Hotline

Wenn der Rabbi Hilfe braucht

Die Europäische Rabbinerkonferenz (CER) hat eine Hotline eingerichtet, die Rabbinern Antworten auf dringliche Fragen bieten soll. Foto: Getty Images

Die Ermutigung der Kinder, Fragen zu stellen, unterscheidet das Judentum von anderen Religionen. »Wer sich schämt, kann nicht lernen« (Pirkej Awot 2,5) heißt: Wem es peinlich ist zu fragen, um nicht ausgelacht zu werden, der wird immer bei seinen Fragen bleiben. »Wer sich für Tora erniedrigt und Fragen stellt, obwohl er sich für seine Unwissenheit schämt, wird letztendlich erhöht werden« (Berachot 63b).

Wer Fragen hat, geht zum Rabbiner, wer keinen Rabbiner hat, kann seine Frage in der Facebook-Gruppe »Frag den Rabbiner« stellen, auch anonym. Aber wen fragt ein Rabbiner, wenn er selbst Fragen hat? Er fragt einen anderen Rabbiner.

DAJAN Ist aber die Frage zu schwierig und der Sachverhalt zu komplex, muss man einen Dajan (Richter) vom jüdischen Beit Din (Gericht) fragen, so wie es in der Tora heißt: »Wenn ein Rechtsstreit wegen irgendeiner Streitsache dir zu schwierig ist, dann sollst du dich aufmachen an den Ort, den dein Gott erwählen wird (Jerusalem), und zu den Priestern, den Leviten und dem Richter kommen, der in jenen Tagen sein wird, und die Frage vorbringen, und sie sollen dir das Wort der Entscheidung sagen« (5. Buch Mose 17, 8–9).

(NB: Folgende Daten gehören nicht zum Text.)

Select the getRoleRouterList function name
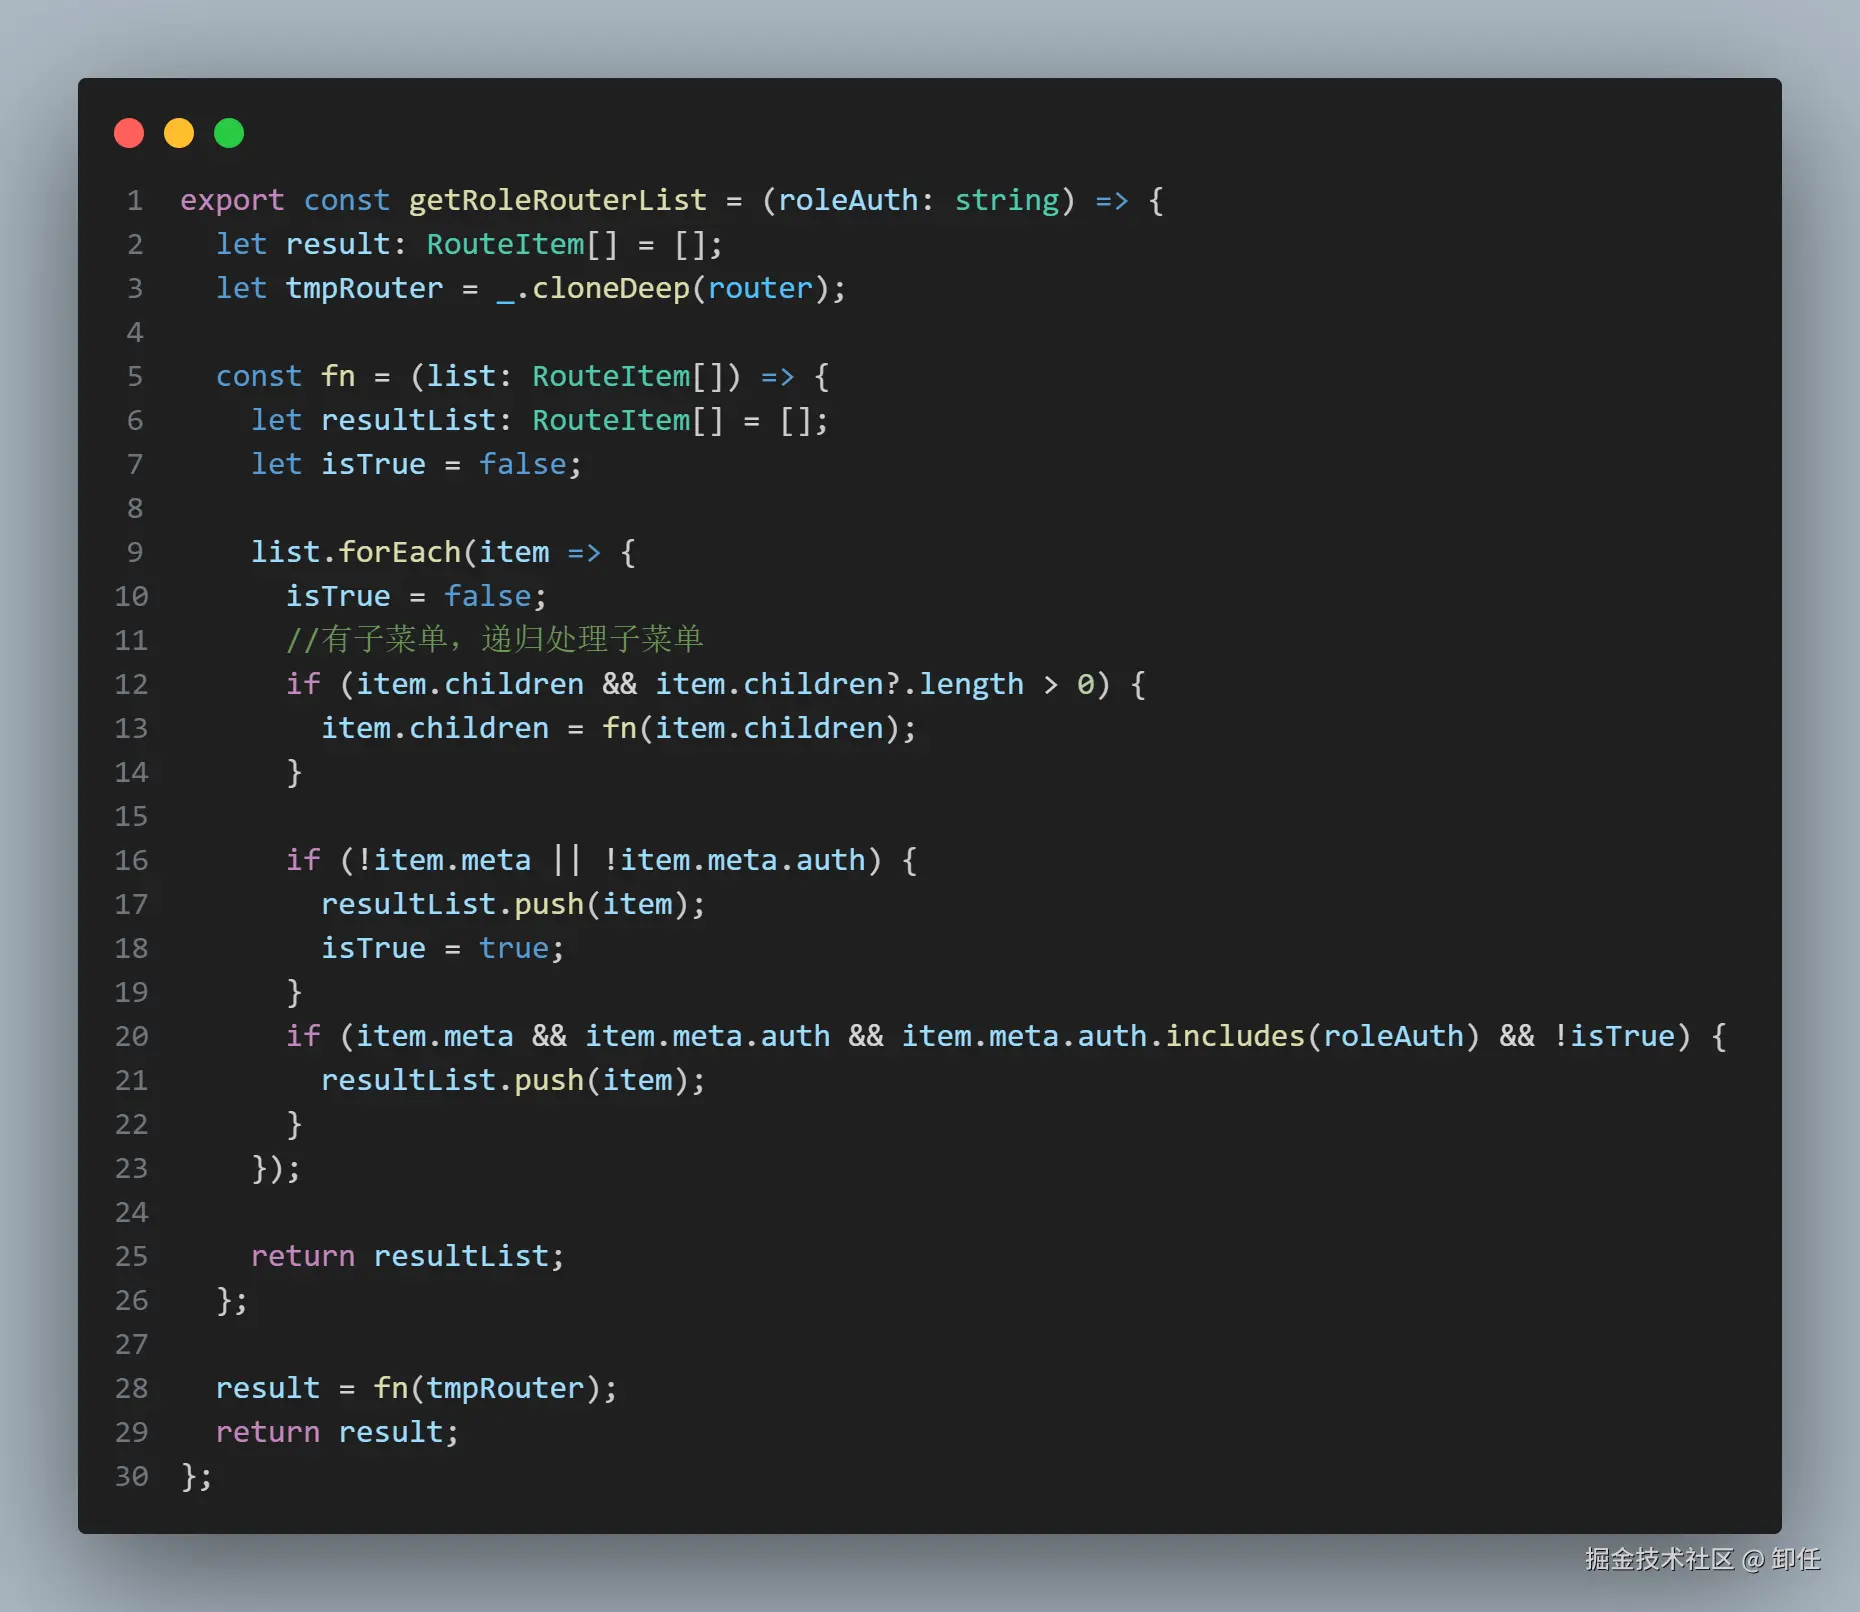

Diese Aufgabe, die schwierigsten Fragen der europäischen Juden zu beantworten, hatte der kürzlich verstorbene Dajan Chanoch Ehrentreu (1932–2022) inne, der in Frankfurt am Main geborene und im vergangenen Jahr in London verstorbene Leiter des Europäischen Beit Din. Nun hat die Europäische Rabbinerkonferenz (CER) eine Hotline zu seinen Ehren eingerichtet, die Rabbinern Antworten auf dringliche Fragen bieten soll.

WHATSAPP Der WhatsApp-Anrufdienst unter dem Namen »Nesivos Chanoch« ist den Angaben zufolge sechs Tage in der Woche rund um die Uhr erreichbar und setzt sich laut Gady Gronich, Generalsekretär der CER, aus einer Einsatztruppe von 20 charedischen Rabbinern aus Israel zusammen, die innerhalb von ein bis zwei Stunden Antwort geben. Die Idee dahinter ist, Rabbinern kleiner Gemeinden bei akuten Fragen zu helfen.

Kein Rabbiner ist Experte auf allen Gebieten der Halacha, und nur die wenigsten haben direkten Kontakt zu wichtigen Autoritäten wie Rabbiner Asher Weiss oder Rabbiner Hershel Schachter. Auf normalem Wege müsste man auf eine Antwort Wochen oder Monate warten. Viele Fragen dulden aber keinen Aufschub, etwa Fragen zu Nidda, industrieller Kaschrut, Zinsen, Medizin, Giur, Militär oder zum Einsatz von Technologie am Schabbat. Mit der Hotline haben Rabbiner nun einen schnellen Zugang zu den Antworten und können so ihren Gemeinden schneller helfen.

CER-Präsident und Oberrabbiner Pin­chas Goldschmidt erklärte dazu: »Die Halacha-Hotline ist für die Rabbiner in so vielen unserer Gemeinden von entscheidender Bedeutung. Alle unsere Rabbiner können nun unmittelbaren Zugang zu den besten halachischen Ratschlägen erhalten.« Die CER nutze gemeinsam mit dem Beit Va’ad LeChachamim die beste Technologie, um jüdisches Leben zu stärken. Dieser Service werde Juden in ganz Europa unterstützen und die Ausübung ihrer Religion stärken. Laut Gady Gronich sind bereits rund 100 Anfragen von Rabbinern kleiner und großer Gemeinden eingegangen, die Rückmeldungen seien positiv.